KATHMANDU, 4 December 2010: The United Nations will continue to support Nepal’s development efforts, as well as the process towards political stability, even after the departure of the UN mission from the country next month, the head of the world body’s department of political affairs said Saturday.

– The UN, of course, is in no way abandoning Nepal just because UNMIN [UN Mission in Nepal] is leaving, B. Lynn Pascoe, Under-Secretary-General for Political Affairs, said in Kathmandu, the Nepalese capital.

– We have been deeply involved here.
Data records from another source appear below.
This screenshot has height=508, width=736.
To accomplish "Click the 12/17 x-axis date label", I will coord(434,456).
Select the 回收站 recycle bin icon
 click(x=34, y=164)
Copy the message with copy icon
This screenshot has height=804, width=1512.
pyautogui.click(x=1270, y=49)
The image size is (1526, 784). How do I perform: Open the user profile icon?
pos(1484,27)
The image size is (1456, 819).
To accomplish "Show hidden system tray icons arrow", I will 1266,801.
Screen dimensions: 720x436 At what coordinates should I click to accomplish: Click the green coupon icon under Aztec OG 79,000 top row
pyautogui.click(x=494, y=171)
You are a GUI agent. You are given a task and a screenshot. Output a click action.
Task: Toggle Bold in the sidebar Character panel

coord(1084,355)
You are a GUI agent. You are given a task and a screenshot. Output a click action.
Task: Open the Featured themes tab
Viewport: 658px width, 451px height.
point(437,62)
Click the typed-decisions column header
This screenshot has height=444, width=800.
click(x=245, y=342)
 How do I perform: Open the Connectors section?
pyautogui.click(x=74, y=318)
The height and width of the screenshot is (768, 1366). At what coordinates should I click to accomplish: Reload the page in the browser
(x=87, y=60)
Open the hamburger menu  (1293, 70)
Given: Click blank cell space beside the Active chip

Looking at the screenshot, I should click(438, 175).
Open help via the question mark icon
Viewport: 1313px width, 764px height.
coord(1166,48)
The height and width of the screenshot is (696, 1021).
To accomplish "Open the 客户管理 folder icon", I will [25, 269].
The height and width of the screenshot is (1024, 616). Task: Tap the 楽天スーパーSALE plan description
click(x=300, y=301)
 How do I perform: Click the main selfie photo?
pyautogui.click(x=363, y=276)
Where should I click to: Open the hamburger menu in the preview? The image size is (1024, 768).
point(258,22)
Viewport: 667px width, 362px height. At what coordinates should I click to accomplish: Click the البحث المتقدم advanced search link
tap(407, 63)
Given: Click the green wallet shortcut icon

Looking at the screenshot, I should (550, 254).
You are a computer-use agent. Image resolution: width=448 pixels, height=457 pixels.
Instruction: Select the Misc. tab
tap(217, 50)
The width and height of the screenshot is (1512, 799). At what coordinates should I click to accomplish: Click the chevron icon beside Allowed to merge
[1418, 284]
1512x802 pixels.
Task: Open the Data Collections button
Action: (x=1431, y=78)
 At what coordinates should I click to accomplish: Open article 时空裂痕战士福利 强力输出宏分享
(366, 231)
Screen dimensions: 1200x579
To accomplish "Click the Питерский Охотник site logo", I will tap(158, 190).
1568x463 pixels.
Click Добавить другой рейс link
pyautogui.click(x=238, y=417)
All of the UN agencies and the country team are deeply committed to helping Nepal’s development, and we will continue our interest in the political process, he said.

The Security Council has decided to wrap up by 15 January the mandate of the UNMIN, which was set up in 2007, a year after the Government and the Maoists signed the Comprehensive Peace Agreement (CPA), ending a decade-long civil war which claimed some 13.000 lives.

– Nepal, as you may know, will remain on the Security Council agenda automatically for three years after the closure of UNMIN. Therefore, it will be very important that we continue to be engaged to do everything we can to help the process move forward, Mr. Pascoe said.

– I think it is evident to all of us that the peace process in Nepal is moving into a critical period. This makes it all the more important that the leaders of Nepal move very quickly to resolve the issues of integration and rehabilitation, power-sharing and the drafting of a new constitution, he noted.

He stressed the need for Nepal’s leadership to expedite the integration of Maoist military personnel into the national army.

– We have a process now with six weeks to go and it is very important that things be in place when UNMIN leaves so that the process will move forward smoothly. It is essential that the details of any monitoring regime be worked out as a follow on to UNMIN’s withdrawal from the cantonments, he said.

Mr. Pascoe said he was convinced that it is possible to resolve all the outstanding issues, but stressed that time is very short, while calling for political will of all the parties to make sure the process is completed.